Тот факт, что мое посещение настолько повлияло на Ахматову, во многом объясняется, как мне кажется, тем случайным обстоятельством, что я явился всего лишь вторым человеком из-за границы, с которым она встретилась после Первой мировой войны[397]. Мне кажется, что я был первым человеком, приехавшим из внешнего мира, который разговаривал на ее языке и смог привезти ей известие о том мире, от которого она была столько лет отрезана. В Ахматовой ум, способность к острой критической оценке и иронический юмор сосуществовали с представлением о мире, которое было не только драматичным, но иногда – провидческим и пророческим. По-видимому, она увидела во мне судьбоносного и, быть может, предрекающего катастрофу провозвестника конца мира – трагическую весть о будущем, которая оказала на нее глубокое влияние и, наверное, послужила толчком для нового всплеска творческой энергии поэта.

Во время моего следующего посещения Советского Союза в 1956 году я не видел Ахматову. Пастернак сказал мне, что хотя Анна Андреевна и хотела со мной встретиться, ее сын, которого арестовали во второй раз вскоре после того, как я видел его, только недавно вышел из лагеря, и она поэтому опасалась встречаться с иностранцами. Особенно потому, что она объясняла яростные нападки на себя, по крайней мере частично, моей встречей с ней в 1945 году. Пастернак сказал, что она сомневается в том, что мое посещение причинило ей хоть какой-нибудь вред, но, поскольку она, видимо, была уверена в обратном и, кроме того, поскольку ей посоветовали избегать компрометирующих связей, она никак не может со мной встретиться. Она, однако, очень хотела, чтобы я сам позвонил ей. Это было небезопасным, поскольку ее телефон наверняка прослушивался, так же, впрочем, как и его собственный.

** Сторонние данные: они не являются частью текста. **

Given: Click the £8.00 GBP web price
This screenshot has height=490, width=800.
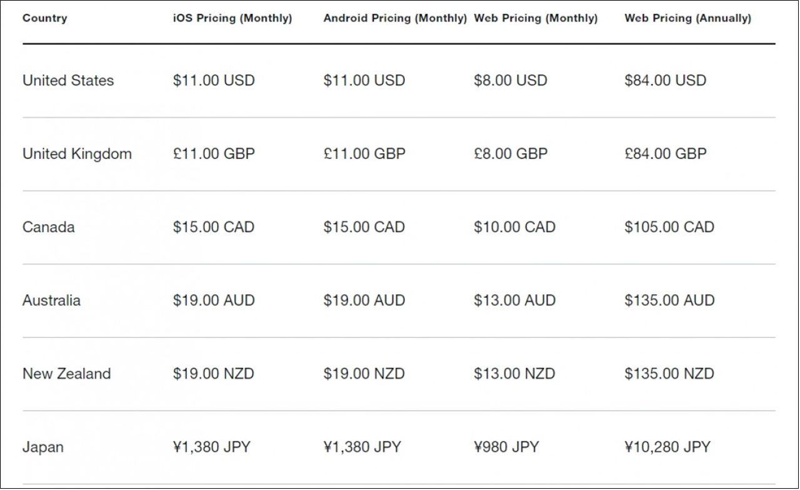Looking at the screenshot, I should coord(511,154).
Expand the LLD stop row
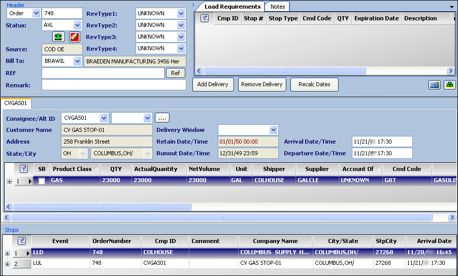This screenshot has width=458, height=276. [7, 253]
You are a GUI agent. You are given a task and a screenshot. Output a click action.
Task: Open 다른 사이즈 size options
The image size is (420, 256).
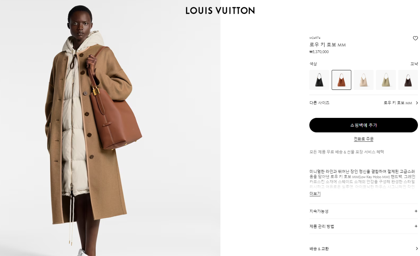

Он рассказал ей в Москве, что встречался с моей женой и со мной и нашел мою жену прелестной. Он сказал Ахматовой, что ему было очень жаль, что Ахматова не может с ней встретиться. Анна Андреевна будет в Москве недолго, и мне надо позвонить ей сейчас же.

«Где вы остановились?» – спросил он меня. «В британском посольстве». – «Ни в коем случае не звоните оттуда. Позвоните из телефона-автомата. С моего телефона тоже нельзя».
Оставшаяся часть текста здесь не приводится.